Job in Colony: In 1930 he was working on the building program whenever the weather would allow. In February, he was working on the McClurg house, but expected to soon be pulled to work on the new farm house that was being built where the Jernbergs lived and where the crew ate their noon-day meal when out on the farm working.

He returned to his home in Idaho in 1930 but returned in December 1932 and was helping Pete Kemp hull rice at the grist mill.

In January 1933 he, Warren Fread, Blair Thomas and George Campbell were "wrecking some of the old wrecks that have been wrecking the looks of the place for so long." They were putting up bins in the old shed back of the machine shop to hold the parts that could be saved from the wrecked cars.

In February 1933 he and Mr.
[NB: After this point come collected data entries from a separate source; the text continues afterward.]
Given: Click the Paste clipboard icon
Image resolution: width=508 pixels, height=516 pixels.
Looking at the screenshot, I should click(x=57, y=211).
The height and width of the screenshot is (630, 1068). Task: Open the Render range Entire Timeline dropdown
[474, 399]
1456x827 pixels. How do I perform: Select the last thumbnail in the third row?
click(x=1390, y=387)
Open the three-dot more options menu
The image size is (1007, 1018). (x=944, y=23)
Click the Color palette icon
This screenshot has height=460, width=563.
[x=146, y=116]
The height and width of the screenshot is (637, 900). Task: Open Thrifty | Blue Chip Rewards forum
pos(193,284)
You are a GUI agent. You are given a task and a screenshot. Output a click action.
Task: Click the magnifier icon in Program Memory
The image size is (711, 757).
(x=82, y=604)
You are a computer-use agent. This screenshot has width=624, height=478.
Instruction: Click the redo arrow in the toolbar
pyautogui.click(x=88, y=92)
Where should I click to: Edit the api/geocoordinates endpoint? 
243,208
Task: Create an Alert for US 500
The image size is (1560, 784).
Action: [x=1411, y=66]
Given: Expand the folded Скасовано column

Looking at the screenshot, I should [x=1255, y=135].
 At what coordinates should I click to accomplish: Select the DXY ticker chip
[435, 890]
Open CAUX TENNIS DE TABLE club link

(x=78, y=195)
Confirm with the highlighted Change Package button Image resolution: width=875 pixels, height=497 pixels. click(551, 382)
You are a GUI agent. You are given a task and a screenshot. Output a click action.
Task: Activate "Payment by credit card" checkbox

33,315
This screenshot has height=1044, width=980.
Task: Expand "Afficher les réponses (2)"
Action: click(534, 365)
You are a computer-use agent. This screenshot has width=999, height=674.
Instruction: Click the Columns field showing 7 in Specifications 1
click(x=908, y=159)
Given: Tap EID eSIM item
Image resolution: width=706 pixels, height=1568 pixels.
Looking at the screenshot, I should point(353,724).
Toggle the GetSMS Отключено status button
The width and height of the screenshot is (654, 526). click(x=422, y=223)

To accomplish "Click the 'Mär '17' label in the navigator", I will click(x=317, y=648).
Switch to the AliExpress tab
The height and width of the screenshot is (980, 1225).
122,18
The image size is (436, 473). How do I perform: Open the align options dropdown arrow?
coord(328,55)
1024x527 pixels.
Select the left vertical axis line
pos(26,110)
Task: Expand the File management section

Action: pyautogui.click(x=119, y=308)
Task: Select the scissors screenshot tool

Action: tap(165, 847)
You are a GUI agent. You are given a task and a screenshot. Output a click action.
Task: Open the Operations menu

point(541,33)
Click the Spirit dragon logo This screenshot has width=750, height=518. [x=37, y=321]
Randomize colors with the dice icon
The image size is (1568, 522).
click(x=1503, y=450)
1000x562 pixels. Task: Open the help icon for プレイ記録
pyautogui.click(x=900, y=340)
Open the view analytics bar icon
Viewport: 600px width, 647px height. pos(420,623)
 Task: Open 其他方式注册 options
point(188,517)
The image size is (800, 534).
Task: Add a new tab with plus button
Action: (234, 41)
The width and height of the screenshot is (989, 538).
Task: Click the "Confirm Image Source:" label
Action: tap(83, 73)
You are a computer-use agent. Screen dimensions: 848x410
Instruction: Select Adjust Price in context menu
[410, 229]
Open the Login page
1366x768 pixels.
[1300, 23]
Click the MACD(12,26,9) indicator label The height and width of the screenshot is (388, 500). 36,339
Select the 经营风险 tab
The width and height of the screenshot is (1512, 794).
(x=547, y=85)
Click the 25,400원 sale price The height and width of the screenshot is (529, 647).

McClurg were burning brush on days when the grass was wet so that the fire wouldn't get away from them. In March 1933 he was among the men who made the trip to Longville, Louisiana to pick up fencing which had been donated to the colony by the Schutz family.

In April of 1933 McClurg had planted most of the beans with the two row planter except a piece of the garden which Gordon had planted with the one-row planter. Mrs. Gordon Pickett had put in many beans by hand with whatever help she could get.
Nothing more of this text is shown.